→ **Exercise directions**: Copy each line of the data that has "Datenschutzerklärung" in it.

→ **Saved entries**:

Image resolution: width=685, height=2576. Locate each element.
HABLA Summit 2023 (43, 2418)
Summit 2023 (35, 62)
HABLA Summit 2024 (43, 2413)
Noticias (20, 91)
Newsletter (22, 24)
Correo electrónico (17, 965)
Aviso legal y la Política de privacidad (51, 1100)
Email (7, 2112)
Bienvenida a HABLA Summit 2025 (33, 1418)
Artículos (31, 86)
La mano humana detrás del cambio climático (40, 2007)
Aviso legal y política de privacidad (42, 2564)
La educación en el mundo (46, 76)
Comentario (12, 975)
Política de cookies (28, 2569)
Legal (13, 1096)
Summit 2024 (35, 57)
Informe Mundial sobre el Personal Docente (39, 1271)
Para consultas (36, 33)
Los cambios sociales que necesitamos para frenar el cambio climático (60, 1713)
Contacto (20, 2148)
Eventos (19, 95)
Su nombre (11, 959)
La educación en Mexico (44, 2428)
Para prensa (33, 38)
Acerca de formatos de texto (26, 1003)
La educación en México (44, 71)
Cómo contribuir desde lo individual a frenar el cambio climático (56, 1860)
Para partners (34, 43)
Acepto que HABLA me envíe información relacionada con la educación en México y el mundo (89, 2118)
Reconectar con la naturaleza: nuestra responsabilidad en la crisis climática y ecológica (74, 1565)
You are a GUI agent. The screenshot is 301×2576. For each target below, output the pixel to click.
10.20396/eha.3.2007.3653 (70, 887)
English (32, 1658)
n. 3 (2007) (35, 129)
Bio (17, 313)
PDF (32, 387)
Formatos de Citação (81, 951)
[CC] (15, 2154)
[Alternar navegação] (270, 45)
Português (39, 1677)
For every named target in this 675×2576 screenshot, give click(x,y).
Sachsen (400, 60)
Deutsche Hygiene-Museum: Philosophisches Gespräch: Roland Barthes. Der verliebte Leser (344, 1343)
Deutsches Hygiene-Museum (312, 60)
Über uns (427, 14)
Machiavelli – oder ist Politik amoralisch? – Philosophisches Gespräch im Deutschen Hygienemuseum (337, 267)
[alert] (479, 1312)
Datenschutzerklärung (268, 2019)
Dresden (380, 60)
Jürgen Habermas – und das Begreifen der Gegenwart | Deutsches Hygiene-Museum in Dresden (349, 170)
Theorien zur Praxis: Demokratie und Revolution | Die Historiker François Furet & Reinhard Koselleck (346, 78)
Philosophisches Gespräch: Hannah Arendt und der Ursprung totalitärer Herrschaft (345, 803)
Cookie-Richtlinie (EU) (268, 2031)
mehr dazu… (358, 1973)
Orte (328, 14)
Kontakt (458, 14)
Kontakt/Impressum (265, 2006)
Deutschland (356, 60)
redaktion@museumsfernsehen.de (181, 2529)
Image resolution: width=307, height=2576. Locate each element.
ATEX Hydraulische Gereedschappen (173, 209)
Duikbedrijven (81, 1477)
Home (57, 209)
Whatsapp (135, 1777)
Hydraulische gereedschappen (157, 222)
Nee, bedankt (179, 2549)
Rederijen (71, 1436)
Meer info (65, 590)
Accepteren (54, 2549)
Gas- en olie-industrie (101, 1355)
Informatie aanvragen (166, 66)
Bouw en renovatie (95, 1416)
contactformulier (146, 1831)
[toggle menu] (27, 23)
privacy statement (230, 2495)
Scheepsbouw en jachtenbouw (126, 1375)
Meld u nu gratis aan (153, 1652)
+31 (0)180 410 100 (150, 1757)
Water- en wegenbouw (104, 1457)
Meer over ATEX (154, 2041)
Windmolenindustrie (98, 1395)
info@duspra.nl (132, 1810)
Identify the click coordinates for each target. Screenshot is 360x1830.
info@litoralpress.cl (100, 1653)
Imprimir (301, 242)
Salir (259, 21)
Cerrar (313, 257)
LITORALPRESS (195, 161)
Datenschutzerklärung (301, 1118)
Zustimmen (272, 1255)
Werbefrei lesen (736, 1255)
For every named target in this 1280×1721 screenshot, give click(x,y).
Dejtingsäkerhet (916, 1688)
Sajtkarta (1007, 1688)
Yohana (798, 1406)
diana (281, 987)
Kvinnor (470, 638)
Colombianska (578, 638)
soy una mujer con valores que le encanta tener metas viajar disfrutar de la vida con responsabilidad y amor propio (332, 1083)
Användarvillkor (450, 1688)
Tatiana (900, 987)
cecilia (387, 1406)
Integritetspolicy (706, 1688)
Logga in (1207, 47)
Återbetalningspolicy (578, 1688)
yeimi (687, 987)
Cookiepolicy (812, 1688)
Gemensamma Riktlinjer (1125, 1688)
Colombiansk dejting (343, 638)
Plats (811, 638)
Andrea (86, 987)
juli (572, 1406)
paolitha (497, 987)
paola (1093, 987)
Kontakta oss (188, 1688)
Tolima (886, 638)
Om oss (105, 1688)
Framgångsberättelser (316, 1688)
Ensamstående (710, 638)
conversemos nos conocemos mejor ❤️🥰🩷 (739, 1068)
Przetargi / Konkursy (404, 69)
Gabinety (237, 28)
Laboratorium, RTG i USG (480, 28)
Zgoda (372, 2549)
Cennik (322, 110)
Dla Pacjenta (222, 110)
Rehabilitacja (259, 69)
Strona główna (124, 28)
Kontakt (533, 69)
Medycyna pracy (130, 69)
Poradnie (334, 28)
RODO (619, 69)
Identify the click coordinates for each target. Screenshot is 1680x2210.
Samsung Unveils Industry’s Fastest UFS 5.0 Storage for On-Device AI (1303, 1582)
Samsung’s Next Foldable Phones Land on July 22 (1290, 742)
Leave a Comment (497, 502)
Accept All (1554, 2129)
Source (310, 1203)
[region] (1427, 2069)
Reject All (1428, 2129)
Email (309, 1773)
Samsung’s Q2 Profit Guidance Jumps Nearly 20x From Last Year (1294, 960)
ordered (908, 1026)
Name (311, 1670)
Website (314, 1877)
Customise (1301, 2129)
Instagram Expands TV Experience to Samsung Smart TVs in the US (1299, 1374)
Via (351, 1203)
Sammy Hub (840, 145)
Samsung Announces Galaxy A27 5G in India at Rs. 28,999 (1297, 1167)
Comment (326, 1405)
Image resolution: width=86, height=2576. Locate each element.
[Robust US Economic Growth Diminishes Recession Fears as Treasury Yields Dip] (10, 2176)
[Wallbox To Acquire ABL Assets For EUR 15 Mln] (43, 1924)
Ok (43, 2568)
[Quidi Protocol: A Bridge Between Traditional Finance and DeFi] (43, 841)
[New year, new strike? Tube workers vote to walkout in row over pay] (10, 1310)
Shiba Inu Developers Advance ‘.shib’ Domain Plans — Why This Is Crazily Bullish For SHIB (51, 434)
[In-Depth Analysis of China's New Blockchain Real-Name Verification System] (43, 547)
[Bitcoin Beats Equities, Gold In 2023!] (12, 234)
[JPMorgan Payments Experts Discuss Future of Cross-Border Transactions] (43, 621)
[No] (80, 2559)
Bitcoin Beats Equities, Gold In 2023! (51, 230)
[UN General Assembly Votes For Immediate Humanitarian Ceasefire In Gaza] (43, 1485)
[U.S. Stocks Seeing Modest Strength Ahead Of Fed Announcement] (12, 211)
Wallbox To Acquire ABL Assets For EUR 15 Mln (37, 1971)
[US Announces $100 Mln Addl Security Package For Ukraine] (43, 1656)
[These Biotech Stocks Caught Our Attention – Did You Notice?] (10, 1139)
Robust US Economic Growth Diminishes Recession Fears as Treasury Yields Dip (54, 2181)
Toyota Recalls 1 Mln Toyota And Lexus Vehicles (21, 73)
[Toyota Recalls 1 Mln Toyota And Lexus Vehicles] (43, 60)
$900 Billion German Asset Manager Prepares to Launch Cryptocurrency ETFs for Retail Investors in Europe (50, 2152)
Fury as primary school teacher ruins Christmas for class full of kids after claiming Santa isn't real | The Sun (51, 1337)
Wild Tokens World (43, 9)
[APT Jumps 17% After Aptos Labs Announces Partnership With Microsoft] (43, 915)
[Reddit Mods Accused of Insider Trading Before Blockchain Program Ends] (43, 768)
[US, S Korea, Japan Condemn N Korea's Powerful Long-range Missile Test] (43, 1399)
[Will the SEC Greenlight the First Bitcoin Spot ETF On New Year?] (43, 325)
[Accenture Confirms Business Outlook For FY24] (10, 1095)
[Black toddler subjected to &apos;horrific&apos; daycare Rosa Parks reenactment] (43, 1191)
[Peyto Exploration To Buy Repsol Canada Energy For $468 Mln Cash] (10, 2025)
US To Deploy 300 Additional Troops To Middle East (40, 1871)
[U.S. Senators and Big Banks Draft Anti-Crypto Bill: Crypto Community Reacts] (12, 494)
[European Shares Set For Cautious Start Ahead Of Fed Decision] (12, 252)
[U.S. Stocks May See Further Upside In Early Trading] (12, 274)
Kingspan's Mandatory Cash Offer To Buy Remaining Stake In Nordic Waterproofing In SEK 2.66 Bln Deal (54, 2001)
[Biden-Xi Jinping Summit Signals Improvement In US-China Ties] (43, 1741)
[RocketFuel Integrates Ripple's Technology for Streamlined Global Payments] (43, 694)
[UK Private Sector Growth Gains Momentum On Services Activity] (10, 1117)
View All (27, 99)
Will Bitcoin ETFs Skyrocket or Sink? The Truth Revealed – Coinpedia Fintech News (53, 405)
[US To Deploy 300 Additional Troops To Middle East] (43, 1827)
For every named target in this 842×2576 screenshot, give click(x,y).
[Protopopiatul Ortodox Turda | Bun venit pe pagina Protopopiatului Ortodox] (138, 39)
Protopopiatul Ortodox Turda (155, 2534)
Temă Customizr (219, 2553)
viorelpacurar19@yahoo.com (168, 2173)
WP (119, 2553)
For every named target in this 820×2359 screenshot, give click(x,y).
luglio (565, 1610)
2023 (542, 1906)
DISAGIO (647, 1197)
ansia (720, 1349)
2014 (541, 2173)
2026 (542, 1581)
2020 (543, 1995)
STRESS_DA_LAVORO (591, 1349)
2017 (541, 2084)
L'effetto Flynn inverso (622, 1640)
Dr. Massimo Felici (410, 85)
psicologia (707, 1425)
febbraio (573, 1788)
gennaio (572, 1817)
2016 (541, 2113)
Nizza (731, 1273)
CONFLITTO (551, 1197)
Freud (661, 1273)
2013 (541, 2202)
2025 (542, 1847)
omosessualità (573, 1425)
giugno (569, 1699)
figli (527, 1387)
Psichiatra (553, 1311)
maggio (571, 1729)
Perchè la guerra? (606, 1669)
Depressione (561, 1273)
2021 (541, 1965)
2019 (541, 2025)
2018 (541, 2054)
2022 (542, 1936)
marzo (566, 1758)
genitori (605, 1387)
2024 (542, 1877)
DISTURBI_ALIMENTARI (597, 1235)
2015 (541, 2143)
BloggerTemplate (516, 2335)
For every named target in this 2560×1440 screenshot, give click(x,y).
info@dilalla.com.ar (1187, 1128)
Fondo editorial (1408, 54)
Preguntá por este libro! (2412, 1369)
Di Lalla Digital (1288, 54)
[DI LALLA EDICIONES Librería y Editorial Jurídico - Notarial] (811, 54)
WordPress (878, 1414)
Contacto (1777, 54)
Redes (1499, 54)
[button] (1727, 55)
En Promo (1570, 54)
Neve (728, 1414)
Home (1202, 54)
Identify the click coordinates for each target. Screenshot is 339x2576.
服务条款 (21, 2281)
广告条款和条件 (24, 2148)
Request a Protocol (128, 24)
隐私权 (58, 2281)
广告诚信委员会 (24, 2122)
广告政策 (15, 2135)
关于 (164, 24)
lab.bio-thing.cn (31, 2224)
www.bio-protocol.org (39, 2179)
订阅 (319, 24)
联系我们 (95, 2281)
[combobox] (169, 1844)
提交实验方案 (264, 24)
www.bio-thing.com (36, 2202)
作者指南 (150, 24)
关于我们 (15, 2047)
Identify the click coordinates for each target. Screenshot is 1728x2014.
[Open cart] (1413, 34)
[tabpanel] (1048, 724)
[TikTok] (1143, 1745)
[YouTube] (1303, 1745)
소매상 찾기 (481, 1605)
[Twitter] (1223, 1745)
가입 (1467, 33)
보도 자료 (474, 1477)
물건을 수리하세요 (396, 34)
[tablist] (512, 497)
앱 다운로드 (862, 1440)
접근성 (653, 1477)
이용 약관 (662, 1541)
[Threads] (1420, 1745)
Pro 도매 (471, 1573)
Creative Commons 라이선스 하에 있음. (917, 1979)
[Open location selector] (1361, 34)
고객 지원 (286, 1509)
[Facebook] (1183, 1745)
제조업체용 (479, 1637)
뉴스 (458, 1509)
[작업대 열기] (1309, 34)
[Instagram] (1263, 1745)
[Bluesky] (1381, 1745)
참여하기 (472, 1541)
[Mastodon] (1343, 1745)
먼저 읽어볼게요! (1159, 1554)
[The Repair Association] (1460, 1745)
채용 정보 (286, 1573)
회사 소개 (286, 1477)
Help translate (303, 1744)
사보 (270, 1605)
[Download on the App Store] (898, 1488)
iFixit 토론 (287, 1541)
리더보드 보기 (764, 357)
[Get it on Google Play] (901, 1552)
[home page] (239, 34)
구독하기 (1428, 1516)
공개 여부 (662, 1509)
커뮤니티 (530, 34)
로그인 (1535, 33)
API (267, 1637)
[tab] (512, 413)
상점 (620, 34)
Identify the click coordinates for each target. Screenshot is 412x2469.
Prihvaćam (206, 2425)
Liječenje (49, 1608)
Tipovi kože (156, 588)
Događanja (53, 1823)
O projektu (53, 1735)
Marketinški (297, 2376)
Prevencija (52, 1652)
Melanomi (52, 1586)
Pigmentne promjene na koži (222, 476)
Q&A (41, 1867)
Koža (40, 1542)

→ **Completed task**:
Datenschutzerklärung (268, 2019)
Datenschutzerklärung (301, 1118)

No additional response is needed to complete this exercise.